Philips, the world's biggest lighting maker, has blamed its poor performance on weak economic growth, fragile consumer spending and government budget cuts in several of its key markets.
The company, also a top-three maker of hospital equipment, has struggled to compete with lower-cost Asian makers of consumer electronics such as televisions.
Cuts to government budgets and other austerity measures in the United States and Europe have hit demand for its lighting systems and hospital equipment.
The group has embarked on a restructuring and last month sold its high-tech office campus in the Netherlands to a consortium of private investors for 425 million euros as part of its cost-cutting plans.

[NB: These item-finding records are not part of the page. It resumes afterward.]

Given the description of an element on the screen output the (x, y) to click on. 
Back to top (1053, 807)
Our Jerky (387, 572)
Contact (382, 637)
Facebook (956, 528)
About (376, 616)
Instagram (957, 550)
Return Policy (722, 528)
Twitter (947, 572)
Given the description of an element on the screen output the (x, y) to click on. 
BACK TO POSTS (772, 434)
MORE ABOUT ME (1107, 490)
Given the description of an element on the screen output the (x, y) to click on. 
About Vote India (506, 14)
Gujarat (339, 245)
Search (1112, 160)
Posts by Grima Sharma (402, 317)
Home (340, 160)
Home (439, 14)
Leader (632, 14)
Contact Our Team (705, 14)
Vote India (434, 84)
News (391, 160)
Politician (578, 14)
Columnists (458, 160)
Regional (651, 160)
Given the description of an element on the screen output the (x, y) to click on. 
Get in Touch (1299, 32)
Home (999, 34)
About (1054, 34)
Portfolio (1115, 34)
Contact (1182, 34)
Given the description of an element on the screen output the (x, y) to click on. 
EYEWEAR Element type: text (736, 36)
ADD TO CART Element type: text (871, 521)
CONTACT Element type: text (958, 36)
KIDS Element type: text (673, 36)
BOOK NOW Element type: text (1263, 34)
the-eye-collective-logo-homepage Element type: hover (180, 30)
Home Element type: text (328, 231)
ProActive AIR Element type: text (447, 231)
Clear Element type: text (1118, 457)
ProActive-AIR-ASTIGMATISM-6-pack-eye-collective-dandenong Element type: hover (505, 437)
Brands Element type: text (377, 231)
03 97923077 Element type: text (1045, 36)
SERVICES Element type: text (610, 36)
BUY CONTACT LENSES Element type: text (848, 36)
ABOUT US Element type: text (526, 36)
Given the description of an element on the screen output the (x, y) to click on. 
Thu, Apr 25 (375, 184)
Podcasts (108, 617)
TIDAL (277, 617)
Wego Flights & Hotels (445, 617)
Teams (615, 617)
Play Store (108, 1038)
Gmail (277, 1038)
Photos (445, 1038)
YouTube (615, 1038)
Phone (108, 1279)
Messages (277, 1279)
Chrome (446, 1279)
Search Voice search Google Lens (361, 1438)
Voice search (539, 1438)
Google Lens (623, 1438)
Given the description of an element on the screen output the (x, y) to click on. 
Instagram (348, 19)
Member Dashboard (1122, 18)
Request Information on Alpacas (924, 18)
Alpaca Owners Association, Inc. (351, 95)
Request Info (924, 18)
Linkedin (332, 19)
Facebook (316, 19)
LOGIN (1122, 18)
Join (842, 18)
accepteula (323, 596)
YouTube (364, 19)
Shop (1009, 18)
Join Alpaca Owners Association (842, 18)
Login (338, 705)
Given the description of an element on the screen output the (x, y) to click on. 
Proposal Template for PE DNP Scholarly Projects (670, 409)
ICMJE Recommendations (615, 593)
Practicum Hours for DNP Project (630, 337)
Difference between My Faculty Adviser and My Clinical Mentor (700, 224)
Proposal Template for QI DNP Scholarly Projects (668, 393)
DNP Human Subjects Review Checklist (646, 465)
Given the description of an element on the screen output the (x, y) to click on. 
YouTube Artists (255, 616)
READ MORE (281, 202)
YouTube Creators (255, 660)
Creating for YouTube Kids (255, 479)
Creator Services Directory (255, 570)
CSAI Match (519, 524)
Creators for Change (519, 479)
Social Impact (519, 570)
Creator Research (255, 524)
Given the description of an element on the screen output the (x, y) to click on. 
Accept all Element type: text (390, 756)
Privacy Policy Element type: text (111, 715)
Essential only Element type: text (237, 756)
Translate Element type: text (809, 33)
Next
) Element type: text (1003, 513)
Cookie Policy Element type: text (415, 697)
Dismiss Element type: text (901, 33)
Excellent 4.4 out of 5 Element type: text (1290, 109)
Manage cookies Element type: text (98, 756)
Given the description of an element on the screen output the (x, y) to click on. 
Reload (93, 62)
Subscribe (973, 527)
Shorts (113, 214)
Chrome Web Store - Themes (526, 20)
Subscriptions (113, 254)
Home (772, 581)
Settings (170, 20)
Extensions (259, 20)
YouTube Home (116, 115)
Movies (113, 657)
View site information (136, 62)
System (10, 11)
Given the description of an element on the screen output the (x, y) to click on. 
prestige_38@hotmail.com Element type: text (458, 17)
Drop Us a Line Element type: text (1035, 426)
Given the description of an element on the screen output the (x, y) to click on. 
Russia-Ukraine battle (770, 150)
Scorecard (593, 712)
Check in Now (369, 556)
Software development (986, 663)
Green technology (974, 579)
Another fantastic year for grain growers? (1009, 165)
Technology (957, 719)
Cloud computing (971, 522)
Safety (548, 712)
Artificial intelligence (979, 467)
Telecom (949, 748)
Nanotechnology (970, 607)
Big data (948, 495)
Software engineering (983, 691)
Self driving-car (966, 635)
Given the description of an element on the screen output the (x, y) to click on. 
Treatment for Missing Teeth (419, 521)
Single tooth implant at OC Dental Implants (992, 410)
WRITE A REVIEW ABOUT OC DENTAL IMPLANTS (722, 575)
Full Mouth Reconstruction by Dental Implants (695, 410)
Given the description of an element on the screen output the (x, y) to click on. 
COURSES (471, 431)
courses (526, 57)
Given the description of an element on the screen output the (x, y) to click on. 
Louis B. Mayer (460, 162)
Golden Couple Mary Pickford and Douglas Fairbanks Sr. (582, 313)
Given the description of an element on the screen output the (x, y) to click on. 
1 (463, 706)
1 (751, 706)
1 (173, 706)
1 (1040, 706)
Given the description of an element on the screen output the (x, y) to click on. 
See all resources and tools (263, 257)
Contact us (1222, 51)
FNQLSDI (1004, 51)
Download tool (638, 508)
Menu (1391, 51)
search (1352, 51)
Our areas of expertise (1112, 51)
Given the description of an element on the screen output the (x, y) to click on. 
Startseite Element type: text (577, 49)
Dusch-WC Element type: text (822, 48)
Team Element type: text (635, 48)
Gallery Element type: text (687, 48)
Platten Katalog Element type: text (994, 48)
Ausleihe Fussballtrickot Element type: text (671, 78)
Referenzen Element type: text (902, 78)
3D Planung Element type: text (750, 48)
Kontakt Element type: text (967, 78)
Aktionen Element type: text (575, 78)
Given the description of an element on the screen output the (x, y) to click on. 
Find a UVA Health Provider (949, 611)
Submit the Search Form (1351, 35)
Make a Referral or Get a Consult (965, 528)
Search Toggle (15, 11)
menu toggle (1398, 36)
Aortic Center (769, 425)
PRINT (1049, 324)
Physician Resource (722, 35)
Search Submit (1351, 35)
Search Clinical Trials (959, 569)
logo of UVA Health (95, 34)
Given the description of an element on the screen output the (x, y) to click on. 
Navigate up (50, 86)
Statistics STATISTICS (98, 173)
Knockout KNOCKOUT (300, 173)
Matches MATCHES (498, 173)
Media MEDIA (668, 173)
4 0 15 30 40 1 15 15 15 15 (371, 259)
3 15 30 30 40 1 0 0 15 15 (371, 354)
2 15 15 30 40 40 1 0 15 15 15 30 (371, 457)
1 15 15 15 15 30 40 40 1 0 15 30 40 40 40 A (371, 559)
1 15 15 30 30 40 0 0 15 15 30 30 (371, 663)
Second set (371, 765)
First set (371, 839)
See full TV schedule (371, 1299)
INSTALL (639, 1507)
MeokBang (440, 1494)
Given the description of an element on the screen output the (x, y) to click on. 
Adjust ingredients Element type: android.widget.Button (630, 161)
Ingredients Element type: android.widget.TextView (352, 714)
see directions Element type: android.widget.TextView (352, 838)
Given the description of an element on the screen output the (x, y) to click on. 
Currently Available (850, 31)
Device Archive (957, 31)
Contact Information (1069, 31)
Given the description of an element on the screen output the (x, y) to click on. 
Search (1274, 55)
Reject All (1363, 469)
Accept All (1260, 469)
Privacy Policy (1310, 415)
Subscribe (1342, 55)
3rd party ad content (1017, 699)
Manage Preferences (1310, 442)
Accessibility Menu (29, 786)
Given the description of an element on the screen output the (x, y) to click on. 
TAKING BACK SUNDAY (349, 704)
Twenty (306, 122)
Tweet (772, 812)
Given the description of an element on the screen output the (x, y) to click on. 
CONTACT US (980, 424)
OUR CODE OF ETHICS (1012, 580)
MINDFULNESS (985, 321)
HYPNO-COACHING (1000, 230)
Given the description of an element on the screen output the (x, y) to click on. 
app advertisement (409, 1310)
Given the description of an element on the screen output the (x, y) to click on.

It will lease back several of the buildings instead.
Philips also set up a television joint venture with Hong Kong-based TPV <0903.HK> to turn around the ailing television business. The head of the new venture said earlier this month that it will become profitable and eventually be a top three global TV player.
Analysts in a Reuters poll forecast first-quarter net profit of 186 million euros, up 35 percent from a year ago, on quarterly sales of 5.436 billion euros, up 3.4 percent.
Operating profit, or earnings before interest, taxes and amortisation (EBITA), is forecast at 433 million euros, down one percent from a year ago.
Several of Philips' core markets are showing low or no growth and weak consumer confidence.
The consumer business is expected to be the only one of the group's big three divisions to show a significant improvement, with a doubling in EBITA to 239 million euros on marginally lower quarterly sales.
By contrast, operating profit for the lighting business is expected to plunge 79 percent to 41.7 million euros, while the healthcare business is seen reporting a slightly lower profit of 195 million euros.